_About this task:_
Where "Weerplaza" occurs in a line of the entries below, copy that line.

(Collected data entries)
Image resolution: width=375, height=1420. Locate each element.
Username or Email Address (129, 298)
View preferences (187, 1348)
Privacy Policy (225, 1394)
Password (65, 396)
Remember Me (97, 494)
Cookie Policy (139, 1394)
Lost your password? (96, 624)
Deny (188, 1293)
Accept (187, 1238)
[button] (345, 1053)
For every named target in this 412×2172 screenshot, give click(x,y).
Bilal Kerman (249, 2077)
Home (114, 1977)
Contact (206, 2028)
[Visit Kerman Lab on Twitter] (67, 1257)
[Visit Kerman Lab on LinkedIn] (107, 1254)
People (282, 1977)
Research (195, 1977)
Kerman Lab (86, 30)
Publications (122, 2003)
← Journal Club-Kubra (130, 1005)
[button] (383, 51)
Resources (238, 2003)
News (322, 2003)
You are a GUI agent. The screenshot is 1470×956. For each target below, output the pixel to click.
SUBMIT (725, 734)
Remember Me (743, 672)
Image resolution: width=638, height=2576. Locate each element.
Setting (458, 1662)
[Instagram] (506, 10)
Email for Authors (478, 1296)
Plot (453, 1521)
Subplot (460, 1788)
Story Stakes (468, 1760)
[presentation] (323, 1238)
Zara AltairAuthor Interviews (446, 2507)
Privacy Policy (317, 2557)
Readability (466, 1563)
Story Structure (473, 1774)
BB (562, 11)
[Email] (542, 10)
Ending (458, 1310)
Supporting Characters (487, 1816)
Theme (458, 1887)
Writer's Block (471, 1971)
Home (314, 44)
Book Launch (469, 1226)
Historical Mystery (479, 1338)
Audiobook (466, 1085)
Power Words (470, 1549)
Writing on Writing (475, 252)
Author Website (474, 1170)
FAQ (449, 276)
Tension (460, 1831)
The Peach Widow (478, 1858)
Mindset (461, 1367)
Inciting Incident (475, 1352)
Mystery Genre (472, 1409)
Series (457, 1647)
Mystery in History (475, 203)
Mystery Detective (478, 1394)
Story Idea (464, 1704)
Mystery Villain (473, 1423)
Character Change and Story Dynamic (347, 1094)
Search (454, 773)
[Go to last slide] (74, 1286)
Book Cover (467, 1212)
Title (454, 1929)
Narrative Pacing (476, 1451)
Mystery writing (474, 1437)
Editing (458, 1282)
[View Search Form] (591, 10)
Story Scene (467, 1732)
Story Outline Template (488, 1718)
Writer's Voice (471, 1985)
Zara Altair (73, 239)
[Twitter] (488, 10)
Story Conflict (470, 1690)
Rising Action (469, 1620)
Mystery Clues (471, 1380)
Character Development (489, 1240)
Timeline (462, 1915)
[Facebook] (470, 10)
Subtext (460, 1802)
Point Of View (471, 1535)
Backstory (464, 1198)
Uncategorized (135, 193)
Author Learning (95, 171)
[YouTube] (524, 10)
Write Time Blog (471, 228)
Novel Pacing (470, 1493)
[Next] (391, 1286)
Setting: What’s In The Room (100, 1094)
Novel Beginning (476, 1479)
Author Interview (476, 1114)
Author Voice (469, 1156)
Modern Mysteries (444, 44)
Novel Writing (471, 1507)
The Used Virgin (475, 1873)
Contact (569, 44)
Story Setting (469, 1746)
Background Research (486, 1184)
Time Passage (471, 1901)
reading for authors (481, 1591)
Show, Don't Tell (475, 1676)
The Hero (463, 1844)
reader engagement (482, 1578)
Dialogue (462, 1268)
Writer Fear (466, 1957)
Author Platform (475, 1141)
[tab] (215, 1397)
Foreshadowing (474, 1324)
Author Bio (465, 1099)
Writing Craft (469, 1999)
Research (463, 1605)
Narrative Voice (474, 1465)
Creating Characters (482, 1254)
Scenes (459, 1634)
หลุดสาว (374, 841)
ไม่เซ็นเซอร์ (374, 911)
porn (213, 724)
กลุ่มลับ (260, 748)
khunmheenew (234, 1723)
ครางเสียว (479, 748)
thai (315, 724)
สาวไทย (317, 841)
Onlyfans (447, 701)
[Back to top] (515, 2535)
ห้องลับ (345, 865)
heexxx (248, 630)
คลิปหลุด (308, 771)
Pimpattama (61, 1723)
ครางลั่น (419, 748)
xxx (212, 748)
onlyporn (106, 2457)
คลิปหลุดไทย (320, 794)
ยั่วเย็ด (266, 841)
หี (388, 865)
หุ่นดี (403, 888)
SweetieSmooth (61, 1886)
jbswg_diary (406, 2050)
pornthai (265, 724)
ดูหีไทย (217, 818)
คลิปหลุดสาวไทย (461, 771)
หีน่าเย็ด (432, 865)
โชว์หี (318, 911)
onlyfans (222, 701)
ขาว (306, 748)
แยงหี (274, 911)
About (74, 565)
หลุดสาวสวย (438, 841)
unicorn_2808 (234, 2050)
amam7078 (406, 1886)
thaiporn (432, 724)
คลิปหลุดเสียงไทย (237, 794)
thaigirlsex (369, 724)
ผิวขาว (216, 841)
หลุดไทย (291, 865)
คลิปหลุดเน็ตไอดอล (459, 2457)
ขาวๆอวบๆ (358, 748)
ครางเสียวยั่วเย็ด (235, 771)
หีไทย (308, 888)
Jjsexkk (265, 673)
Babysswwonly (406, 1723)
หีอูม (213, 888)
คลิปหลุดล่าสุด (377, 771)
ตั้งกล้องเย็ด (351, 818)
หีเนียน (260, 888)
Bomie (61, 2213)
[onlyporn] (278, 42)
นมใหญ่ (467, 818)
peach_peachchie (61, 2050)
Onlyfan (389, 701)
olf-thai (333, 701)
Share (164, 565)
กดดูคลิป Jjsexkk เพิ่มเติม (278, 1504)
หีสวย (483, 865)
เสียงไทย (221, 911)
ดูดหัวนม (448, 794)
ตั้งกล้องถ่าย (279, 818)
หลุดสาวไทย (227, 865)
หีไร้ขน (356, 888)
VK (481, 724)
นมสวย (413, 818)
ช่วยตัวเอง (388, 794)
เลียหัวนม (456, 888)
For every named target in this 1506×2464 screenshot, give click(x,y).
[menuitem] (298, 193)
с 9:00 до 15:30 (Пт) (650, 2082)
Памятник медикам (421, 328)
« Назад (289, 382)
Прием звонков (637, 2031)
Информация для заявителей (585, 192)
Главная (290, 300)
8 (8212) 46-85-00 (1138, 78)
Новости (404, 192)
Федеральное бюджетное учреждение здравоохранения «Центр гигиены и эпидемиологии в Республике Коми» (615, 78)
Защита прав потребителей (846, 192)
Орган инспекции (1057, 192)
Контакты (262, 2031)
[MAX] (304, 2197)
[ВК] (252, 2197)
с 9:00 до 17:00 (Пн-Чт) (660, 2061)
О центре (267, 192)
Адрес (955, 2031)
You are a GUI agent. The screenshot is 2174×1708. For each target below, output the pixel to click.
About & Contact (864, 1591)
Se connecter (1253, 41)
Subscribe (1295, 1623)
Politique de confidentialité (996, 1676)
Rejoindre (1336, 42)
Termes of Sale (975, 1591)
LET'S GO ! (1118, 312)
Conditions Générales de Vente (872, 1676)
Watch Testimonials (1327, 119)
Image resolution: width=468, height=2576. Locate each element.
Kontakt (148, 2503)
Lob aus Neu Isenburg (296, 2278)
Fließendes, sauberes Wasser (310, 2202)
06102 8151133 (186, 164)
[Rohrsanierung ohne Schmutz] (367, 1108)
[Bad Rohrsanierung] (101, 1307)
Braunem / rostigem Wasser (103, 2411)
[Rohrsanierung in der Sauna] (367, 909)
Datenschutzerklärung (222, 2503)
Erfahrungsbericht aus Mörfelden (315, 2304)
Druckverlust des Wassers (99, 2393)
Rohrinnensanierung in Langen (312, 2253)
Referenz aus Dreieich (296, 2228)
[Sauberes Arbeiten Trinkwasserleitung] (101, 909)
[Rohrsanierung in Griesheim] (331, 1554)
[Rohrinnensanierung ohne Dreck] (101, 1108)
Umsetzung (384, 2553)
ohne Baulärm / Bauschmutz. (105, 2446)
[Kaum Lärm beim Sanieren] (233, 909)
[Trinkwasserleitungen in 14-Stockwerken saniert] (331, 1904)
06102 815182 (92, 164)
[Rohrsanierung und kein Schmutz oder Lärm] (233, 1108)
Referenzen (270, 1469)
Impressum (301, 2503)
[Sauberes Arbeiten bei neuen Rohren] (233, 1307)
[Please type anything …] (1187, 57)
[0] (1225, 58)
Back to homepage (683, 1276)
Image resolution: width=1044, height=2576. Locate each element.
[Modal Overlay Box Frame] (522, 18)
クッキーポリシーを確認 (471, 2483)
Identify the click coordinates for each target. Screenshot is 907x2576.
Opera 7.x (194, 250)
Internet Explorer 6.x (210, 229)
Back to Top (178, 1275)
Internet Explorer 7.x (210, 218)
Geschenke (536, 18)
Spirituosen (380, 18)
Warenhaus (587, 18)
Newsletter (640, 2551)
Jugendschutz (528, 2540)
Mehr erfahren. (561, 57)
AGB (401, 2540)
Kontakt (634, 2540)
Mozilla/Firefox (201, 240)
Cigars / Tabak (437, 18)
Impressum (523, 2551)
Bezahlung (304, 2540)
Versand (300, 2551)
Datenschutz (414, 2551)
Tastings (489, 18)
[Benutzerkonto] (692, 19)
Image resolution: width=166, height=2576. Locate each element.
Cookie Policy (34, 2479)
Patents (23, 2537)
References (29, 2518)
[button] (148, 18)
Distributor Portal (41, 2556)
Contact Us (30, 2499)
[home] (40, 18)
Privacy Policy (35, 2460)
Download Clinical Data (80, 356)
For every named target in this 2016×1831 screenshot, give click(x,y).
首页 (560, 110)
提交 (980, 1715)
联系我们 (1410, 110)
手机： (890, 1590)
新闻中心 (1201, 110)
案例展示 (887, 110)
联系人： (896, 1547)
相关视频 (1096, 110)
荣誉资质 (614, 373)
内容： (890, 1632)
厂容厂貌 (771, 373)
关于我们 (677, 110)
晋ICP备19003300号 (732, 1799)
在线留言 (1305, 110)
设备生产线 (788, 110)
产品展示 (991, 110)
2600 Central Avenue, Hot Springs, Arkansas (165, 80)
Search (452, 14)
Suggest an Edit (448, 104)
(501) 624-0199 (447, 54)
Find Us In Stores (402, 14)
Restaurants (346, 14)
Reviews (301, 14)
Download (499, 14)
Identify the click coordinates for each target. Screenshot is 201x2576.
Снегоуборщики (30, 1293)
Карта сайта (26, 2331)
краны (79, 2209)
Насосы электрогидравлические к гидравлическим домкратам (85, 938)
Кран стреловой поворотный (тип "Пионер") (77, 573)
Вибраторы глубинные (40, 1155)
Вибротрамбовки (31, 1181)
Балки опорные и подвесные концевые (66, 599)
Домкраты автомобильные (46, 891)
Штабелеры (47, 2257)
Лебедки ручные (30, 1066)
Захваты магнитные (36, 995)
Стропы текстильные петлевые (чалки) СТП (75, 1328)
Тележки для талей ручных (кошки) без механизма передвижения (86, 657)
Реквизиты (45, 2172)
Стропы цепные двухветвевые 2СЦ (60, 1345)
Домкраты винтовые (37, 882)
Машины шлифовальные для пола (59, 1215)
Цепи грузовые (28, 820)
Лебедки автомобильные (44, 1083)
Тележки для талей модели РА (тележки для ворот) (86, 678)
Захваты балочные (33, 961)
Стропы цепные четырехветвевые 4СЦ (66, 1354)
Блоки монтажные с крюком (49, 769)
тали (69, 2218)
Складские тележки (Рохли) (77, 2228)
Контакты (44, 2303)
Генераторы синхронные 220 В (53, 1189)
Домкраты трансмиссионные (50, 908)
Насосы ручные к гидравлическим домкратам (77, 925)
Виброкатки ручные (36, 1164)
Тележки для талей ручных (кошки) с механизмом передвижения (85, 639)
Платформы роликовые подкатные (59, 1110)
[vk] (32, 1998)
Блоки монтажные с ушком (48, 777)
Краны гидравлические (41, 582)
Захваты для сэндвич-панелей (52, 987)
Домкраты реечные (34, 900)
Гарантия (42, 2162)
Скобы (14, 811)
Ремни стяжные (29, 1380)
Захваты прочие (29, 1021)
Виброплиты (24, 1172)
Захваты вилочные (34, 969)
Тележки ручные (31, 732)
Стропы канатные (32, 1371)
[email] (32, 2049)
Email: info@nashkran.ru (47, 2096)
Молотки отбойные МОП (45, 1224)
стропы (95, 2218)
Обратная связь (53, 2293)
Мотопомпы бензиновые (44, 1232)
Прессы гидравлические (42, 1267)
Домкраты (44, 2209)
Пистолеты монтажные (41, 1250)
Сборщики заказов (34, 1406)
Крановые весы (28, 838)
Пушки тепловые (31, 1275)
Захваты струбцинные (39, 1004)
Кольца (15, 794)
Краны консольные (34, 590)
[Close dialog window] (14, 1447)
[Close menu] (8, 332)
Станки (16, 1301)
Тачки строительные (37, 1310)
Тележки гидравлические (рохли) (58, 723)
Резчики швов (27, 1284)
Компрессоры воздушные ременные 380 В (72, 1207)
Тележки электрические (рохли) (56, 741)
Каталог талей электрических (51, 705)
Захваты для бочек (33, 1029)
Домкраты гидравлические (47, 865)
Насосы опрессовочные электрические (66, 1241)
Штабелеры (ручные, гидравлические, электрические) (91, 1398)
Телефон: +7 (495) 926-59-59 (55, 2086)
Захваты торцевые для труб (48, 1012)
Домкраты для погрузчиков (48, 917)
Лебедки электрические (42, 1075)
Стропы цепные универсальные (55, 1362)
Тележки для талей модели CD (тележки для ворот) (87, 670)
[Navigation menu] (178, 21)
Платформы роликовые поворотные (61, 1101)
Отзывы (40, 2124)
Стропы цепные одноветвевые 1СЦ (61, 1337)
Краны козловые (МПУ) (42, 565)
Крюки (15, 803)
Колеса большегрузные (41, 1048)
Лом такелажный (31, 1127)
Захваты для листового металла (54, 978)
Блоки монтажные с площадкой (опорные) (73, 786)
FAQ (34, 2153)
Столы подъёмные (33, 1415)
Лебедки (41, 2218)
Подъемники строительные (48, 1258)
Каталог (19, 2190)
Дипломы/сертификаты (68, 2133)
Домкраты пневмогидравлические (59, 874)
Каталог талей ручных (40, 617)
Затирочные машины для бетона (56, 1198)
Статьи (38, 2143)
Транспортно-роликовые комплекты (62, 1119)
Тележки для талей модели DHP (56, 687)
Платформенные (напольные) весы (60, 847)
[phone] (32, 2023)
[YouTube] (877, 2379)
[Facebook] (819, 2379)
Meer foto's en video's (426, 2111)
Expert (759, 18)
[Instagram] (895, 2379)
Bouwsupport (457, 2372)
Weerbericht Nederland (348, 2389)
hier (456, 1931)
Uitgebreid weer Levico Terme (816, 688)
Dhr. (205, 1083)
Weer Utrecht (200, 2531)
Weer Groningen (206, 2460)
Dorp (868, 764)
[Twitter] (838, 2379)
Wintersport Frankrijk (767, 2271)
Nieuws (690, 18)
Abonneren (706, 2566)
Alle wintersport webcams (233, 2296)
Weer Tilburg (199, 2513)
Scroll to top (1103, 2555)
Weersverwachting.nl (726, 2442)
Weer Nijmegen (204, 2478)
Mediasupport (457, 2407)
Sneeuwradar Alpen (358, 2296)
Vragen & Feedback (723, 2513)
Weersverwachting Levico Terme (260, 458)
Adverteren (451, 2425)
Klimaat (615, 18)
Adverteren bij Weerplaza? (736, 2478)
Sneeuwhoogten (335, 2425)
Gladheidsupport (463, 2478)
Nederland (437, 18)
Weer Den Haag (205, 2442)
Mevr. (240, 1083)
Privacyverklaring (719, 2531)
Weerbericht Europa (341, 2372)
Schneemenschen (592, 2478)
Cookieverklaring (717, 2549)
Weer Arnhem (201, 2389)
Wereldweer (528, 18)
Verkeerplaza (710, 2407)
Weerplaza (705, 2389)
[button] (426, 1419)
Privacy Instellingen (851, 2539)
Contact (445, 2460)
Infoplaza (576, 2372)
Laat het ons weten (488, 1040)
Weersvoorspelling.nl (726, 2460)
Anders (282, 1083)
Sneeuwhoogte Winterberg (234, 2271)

_Exercise answer:_
Adverteren bij Weerplaza? (736, 2478)
Weerplaza (705, 2389)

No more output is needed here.